Schending Internationaal Recht:
Het feit echter, dat deze regering door de Amerikanen [met minimale VN-invloed] benoemd is in tegenstelling tot de in de VN resolutie dd mei 2003 vastgestelde verkiezingen druist niet alleen in tegen deze eerder gemaakte juridisch-bindende afspraak, maar met name tegen het soevereiniteitsprincipe en het zelfbeschikkingsrecht van het Iraakse volk.Bovendien staat de in de nieuwe resolutie vastgestelde beëindiging van de Brits-Amerikaanse bezetting haaks op de internationaalrechtelijke principes in dezen, aangezien de continuering van de Brits-Amerikaanse militaire aanwezigheid in Irak de facto een voortzetting van de bezetting impliceert, hetgeen nog aangescherpt wordt door het feit, dat de nieuwe Iraakse regering geen veto heeft over eventuele militaire acties van de buitenlandse troepen.
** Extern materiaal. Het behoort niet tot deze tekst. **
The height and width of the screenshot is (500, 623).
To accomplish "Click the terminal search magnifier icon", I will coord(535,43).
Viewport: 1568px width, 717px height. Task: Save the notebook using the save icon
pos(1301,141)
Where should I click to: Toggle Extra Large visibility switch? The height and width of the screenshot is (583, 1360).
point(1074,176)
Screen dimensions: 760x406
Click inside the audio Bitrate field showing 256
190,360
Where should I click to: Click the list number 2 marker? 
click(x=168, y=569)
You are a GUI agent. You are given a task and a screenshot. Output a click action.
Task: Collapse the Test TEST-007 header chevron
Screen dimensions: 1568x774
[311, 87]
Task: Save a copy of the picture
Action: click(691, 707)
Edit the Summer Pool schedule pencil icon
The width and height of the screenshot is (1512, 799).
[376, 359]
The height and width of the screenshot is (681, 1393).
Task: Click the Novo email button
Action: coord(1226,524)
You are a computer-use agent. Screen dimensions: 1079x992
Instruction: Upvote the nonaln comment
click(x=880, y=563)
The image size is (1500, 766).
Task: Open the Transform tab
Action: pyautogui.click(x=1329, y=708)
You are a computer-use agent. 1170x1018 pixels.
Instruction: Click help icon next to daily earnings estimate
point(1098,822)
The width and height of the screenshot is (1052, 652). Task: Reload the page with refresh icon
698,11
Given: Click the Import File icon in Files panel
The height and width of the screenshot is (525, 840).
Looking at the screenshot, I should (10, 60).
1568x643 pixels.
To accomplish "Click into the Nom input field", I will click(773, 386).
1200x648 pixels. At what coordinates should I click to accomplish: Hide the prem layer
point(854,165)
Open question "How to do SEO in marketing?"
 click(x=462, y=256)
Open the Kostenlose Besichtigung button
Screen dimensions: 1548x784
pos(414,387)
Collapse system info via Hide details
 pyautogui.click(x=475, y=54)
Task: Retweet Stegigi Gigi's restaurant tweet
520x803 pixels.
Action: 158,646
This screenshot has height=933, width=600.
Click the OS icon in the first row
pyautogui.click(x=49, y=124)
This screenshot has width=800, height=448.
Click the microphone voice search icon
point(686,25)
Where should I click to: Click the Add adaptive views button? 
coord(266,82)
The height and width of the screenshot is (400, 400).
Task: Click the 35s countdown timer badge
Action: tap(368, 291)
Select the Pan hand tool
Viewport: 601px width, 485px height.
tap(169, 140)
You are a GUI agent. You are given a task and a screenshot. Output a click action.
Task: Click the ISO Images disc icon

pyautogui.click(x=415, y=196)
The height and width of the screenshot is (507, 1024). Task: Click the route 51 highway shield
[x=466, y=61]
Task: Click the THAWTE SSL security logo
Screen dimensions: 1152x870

Een en ander is daarenboven een flagrante schending van een van de belangrijkste internationaalrechtelijke principes in dezen, dat een buitenlandse bezetting slechts een zeer tijdelijk karakter mag hebben.
Overdracht Saddam:
Vlak voor de vervroegde machtsoverdracht hebben de Brits-Amerikaanse troepen de voormalige Iraakse ex-dictator Saddam Hoessein overgedragen aan het gezag van de nieuwe Iraakse overgangsregering. Hoewel zij in dezen formeel gezien hebben voldaan aan hun internationaalrechtelijke verplichting bij de beëindiging van de bezetting te berechten krijgsgevangenen over te dragen aan het nieuwe gezag, illustreert zowel de continuering van de aanwezigheid van de Brits-Amerikaanse troepen in Irak als de recentelijk door een hoge Amerikaanse legerfunctionnaris gedane uitspraak, dat de aanwezigheid van de Amerikaanse troepen in Irak wellicht ook na de in januari 2005 toegezegde verkiezingen gehandhaafd blijft, de dieperliggende Amerikaanse politieke intenties tav de toekomst van Irak, die tevens onderbouwd worden door deze recentelijk aangenomen VN-resolutie, die als zodanig juridisch-bindende rechtskracht bezit, maar in strijd is met de elementaire internationaalrechtelijke principes.